__INSTRUCTIONS TO FOLLOW__
Check each line of the material, and show the ones that include the word "logo".

○ ○ ○ ○

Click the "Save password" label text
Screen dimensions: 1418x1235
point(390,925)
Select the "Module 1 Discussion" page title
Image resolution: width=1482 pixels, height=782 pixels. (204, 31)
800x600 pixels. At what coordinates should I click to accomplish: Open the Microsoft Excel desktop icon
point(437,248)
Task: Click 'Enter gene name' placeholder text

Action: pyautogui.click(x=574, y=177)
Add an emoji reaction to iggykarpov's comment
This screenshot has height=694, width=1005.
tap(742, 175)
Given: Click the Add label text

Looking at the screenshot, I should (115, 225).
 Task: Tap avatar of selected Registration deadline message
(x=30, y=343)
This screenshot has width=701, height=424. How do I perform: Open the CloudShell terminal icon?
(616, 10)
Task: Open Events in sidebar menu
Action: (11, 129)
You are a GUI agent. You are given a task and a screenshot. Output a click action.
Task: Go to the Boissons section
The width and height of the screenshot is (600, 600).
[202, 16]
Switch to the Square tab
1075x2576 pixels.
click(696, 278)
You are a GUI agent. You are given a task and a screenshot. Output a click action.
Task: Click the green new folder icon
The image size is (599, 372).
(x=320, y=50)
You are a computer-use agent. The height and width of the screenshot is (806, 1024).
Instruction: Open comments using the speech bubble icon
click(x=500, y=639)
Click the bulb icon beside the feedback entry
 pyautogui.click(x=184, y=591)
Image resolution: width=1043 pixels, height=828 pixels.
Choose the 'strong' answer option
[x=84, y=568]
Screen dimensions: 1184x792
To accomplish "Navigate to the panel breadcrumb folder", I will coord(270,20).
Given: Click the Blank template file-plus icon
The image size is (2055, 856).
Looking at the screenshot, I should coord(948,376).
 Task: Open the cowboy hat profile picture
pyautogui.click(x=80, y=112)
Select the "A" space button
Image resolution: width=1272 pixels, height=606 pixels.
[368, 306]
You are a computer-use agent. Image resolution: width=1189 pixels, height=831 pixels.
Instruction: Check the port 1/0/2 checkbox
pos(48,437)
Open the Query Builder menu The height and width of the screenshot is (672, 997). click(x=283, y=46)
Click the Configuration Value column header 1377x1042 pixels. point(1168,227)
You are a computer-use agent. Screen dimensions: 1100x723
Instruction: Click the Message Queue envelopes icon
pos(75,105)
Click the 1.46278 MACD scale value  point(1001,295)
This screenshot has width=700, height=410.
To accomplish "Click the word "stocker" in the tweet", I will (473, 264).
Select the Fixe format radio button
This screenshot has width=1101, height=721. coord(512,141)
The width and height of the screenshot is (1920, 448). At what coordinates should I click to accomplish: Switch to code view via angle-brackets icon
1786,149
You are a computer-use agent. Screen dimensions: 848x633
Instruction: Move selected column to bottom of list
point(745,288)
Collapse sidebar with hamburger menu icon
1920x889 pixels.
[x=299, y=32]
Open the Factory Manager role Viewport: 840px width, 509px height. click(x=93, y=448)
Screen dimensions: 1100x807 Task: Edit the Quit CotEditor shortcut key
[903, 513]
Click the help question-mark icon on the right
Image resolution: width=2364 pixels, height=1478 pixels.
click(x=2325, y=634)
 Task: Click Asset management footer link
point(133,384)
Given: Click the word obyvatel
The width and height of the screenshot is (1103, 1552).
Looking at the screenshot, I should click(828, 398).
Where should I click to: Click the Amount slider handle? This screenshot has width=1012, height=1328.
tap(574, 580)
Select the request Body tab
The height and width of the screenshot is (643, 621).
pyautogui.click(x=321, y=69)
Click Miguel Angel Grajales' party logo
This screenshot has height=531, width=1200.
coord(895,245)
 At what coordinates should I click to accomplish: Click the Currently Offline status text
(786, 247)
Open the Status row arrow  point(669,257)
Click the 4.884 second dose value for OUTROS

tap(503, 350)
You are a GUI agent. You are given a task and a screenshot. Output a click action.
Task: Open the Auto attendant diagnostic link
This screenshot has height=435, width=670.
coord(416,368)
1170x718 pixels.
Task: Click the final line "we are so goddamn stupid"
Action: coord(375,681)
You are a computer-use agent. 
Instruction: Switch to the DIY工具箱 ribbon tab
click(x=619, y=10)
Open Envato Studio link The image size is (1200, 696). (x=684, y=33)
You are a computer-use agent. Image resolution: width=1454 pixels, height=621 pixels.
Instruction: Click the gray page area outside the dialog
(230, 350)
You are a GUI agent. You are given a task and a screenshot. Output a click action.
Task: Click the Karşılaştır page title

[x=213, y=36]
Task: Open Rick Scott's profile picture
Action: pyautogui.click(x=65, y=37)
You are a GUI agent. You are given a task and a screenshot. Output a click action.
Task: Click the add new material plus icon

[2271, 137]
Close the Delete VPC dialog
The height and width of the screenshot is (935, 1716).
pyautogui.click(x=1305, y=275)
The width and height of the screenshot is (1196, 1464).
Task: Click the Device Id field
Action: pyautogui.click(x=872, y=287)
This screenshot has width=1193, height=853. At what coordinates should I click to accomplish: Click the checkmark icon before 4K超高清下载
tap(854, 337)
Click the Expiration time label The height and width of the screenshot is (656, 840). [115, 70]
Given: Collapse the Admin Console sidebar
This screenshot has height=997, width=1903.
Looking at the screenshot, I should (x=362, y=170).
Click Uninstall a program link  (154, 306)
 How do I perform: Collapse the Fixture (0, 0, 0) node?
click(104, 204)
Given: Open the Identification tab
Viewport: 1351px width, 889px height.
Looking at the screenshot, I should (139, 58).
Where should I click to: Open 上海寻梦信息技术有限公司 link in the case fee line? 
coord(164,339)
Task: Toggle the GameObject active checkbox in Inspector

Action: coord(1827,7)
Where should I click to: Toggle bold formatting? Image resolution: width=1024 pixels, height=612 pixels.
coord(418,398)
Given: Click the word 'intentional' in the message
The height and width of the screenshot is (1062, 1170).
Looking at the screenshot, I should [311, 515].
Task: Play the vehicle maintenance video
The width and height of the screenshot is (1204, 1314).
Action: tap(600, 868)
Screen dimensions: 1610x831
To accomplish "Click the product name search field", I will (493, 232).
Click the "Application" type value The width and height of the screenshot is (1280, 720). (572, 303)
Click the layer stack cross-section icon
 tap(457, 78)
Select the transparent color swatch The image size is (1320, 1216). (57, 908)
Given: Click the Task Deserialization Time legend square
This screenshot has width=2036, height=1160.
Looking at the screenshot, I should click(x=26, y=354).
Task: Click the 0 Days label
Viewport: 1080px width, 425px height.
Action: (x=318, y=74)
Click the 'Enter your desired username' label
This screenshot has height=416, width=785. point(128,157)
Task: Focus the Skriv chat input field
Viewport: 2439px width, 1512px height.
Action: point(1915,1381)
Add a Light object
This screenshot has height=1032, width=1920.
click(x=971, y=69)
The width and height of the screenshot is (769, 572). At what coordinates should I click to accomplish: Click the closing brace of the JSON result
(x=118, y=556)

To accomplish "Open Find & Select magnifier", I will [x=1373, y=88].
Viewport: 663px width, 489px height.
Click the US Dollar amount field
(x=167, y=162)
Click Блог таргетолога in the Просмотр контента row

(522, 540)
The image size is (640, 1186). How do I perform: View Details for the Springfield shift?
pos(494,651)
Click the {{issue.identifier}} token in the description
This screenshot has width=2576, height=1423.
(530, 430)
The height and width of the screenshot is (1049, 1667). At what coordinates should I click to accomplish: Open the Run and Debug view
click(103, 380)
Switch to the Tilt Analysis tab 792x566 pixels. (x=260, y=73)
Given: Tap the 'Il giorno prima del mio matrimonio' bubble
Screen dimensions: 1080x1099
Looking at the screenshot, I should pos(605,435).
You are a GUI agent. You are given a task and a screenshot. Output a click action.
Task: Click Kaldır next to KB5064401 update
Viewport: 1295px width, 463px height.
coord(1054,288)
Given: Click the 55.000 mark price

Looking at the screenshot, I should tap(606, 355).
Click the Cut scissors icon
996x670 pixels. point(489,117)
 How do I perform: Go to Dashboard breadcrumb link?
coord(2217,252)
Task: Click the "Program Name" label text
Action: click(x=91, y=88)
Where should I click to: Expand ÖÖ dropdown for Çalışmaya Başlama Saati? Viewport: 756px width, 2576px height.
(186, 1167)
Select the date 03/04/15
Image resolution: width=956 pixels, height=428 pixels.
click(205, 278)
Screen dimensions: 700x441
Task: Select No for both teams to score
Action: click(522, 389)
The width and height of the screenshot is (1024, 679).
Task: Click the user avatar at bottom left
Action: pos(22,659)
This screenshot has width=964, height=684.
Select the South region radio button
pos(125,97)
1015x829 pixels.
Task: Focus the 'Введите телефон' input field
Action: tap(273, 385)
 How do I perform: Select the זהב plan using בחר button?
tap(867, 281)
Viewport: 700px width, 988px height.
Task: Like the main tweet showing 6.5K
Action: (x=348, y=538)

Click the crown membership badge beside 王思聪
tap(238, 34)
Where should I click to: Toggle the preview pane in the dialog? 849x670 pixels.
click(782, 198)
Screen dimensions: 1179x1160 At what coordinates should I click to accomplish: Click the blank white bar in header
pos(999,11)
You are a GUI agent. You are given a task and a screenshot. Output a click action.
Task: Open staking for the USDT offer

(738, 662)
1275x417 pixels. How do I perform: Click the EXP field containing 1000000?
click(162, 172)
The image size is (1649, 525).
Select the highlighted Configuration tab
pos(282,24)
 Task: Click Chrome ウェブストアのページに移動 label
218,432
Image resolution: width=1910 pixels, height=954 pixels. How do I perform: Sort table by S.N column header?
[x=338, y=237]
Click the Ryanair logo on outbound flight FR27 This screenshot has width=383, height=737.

○ ○ ○ ○

__TASK SOLUTION__
Click Miguel Angel Grajales' party logo
Click the Ryanair logo on outbound flight FR27 This screenshot has width=383, height=737.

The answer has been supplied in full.